Compare text using script or grep

Report · Feb 15, 2023

Hi

I have a huge txt file where there are lines of Quran separated by soft return. I want to use this file as a base file as this is spell checked. I have attached the screenshot.

What I want to achieve is that whenever anyone types a line of Quran in InDesign, it should be matched with the line in the the base txt file.

Can it be done through grep? Is there any script which can do this ?

Thanks

Report · Feb 15, 2023

In my experience, Word is excellent at doing file comparisons. If this is truly a 'text' file, not one necessarily formatted in InDesign, you might consider using the better tool rather than trying to adapt ID's capabilities.

Word's approach is also full-page. and allows instant corrections. I can't quite imagine an ID script handling differences in any way but one at a time, which would be very, very tedious to process.

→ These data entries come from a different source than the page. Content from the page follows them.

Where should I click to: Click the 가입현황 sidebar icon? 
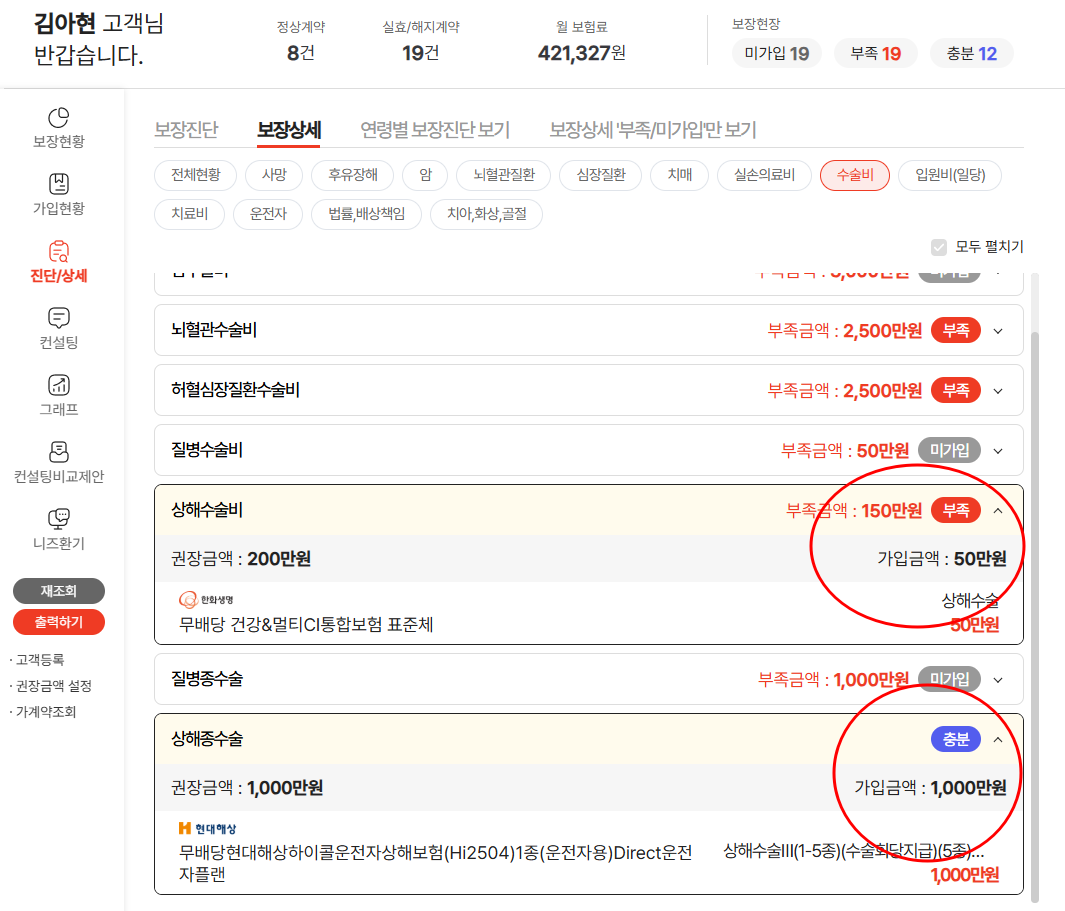pyautogui.click(x=58, y=185)
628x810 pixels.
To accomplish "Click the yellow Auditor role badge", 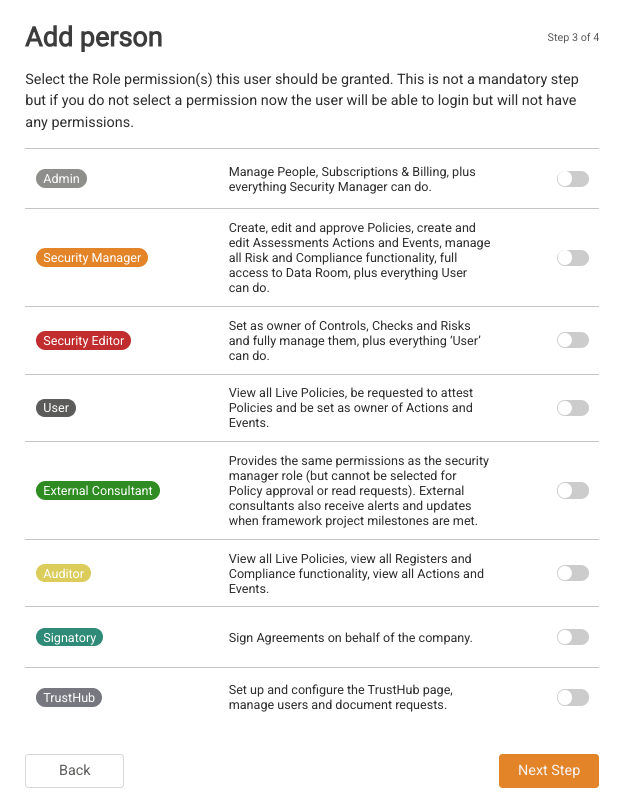I will click(63, 574).
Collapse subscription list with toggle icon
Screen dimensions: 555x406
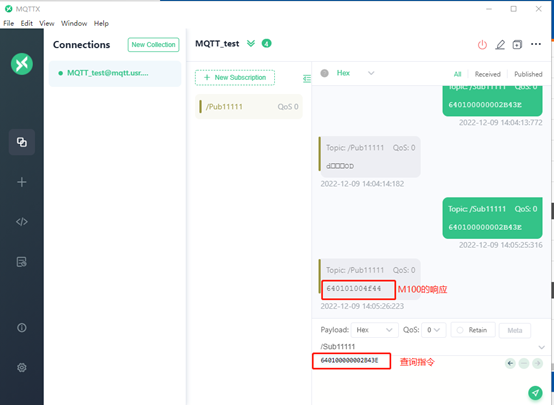(307, 79)
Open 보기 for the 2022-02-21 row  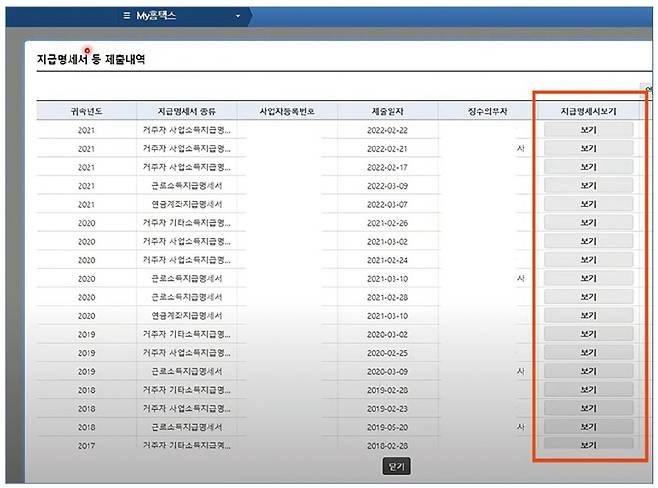pyautogui.click(x=588, y=149)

The other standard approach, if both documents are in InDesign, is to export them to PDF and use Acrobat DC to compare them. But that makes no provision for corrections; I still see Word as the right (and pretty good) tool for a job like this.

Report · Feb 15, 2023

Hello James

Thanks so much for the reply.

Actually you are right that Word has better options for this but I am working totally on InDesign and have little or no idea of doing page setups in Word. So I would prefer doing this in InDesign. If nothing works then I will have to do spell check in Word then again cope paste/import in Indesign.

Thanks

Report · Feb 15, 2023

So, I did set up somethig like this for a client, a few years ago. I don't think it'll work for you, but it's worth asking a few questions. What they wanted was, anytime anyone typed a phrase that appeared in their list of phrases, they wanted the person keying it to be informed. Their list had maybe fifteen phrases on it? So I set up fifteen-or-so GREP styles, to automatically apply highlighting to any second appearance of that phrase.

Is that what you were trying to ask for? Because it wouldn't work for you, as the number of lines in the Quran is rather larger than 15, and even just 15 GREP Styles running on a medium size document was a decent performance hit.

Like James, I see using other tools or environments as the best way to achieve what I think you're trying to do, but I'm still not certain that I understand what it is that you're after. Are you trying to help users quote the Quran in InDesign? Find line numbers, maybe?

Report · Feb 15, 2023

I'm thinking I answered a slightly different version of the OP. The need is not quite for file comparison, but something of a database lookup.

I think this would be a very, very complex task to embed/automate, even with some kind of script/SQL interface to that complete reference file. Almost something like a specialized word processing system in itself.

Report · Feb 18, 2023

Easy to do on a PC in VB 😉

Report · Feb 18, 2023

Sure. Just "COPY CON QURANCONVERT.EXE"... and type, type, type away.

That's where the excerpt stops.